Russell Nelson <[EMAIL PROTECTED]> writes:
> If
> quantum computers make brute-force cryptanalysis tasks easier, don't
> they also make brute-force cryptographic tasks easier as well? Put
> another way, is there something special about quantum computers that
> is different from Intel's next process shrink? That is, apart from
> the havoc it plays with key lifetime expectations?
Quantum computers help cryptanalysis in a couple of specific ways.
They aren't all-purpose speeder-upers.
Shor's algorithm is a fast method for finding discrete logs and prime
factors, in polynomial time.
Grover's algorithm is a fast general-purpose search method. Normally if
you want to try all 2^n keys to see which one decrypts a message, it takes
close to 2^n tries. Grover's algorithm lets you get by with the square
root of that many tries.
Neither of these algorithms seems of much value for encryption.

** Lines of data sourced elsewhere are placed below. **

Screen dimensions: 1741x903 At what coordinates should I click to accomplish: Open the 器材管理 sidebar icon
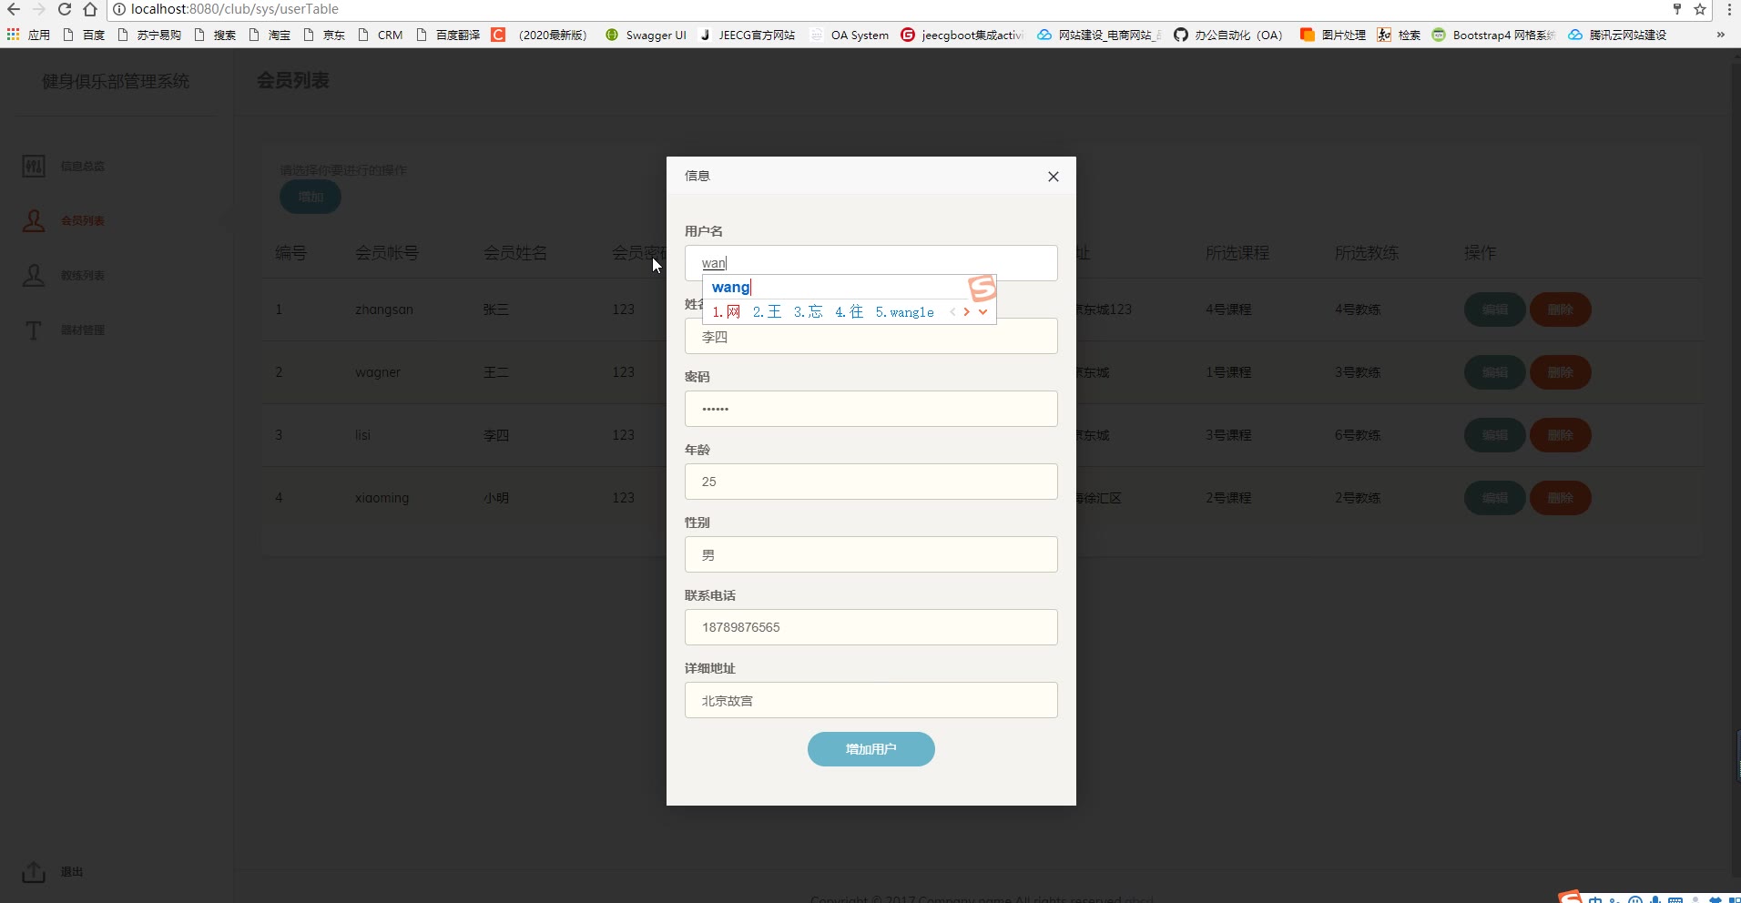coord(34,330)
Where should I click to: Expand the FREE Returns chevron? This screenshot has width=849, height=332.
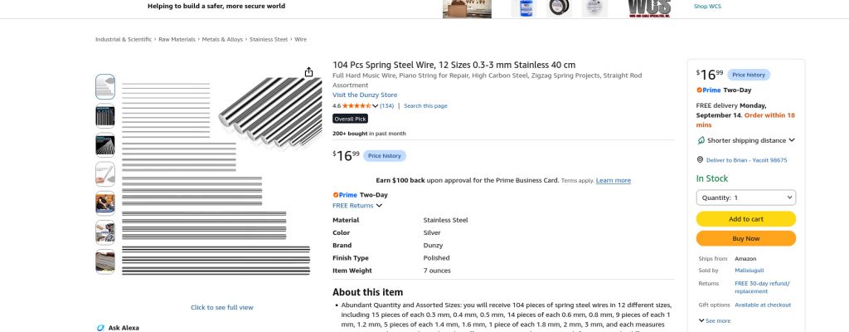(379, 206)
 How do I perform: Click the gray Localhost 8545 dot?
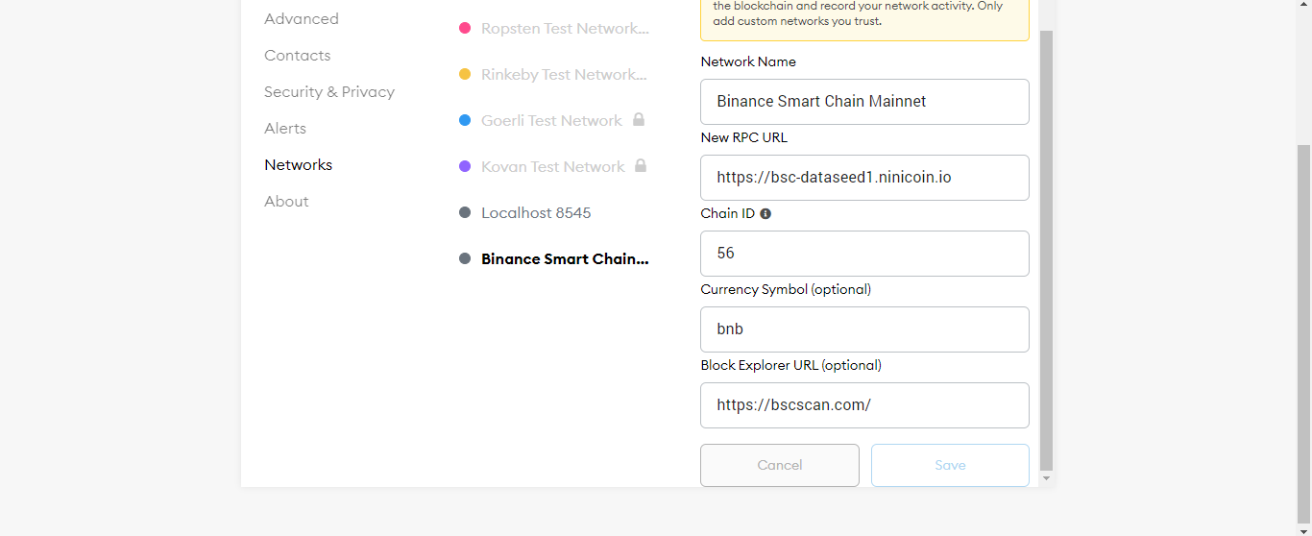point(465,213)
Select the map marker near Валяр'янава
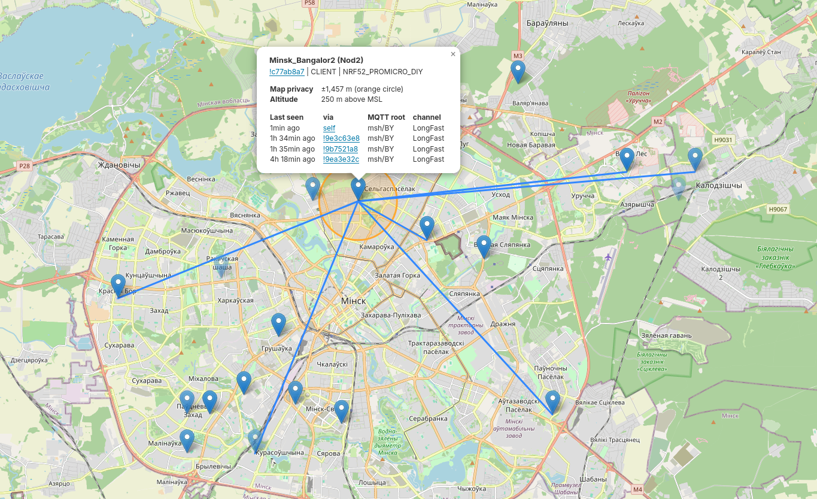The width and height of the screenshot is (817, 499). click(x=518, y=72)
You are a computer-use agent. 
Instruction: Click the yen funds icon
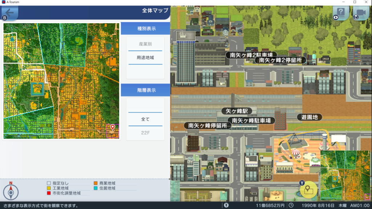coord(226,205)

If quantum computers become practical, dealing with Grover's algorithm
is not a problem. Use 256 bit keys in the AES and you will still have
128 bits of security.
Dealing with of Shor's algorithm is more difficult. There are some public
key techniques that don't rely on discrete logs or factoring: some based
on coding theory; possibly some based on knapsacks/lattices; rumors of
CA based systems. It would be good to have reliable public key systems
which use other methods than the traditional number theory trapdoors.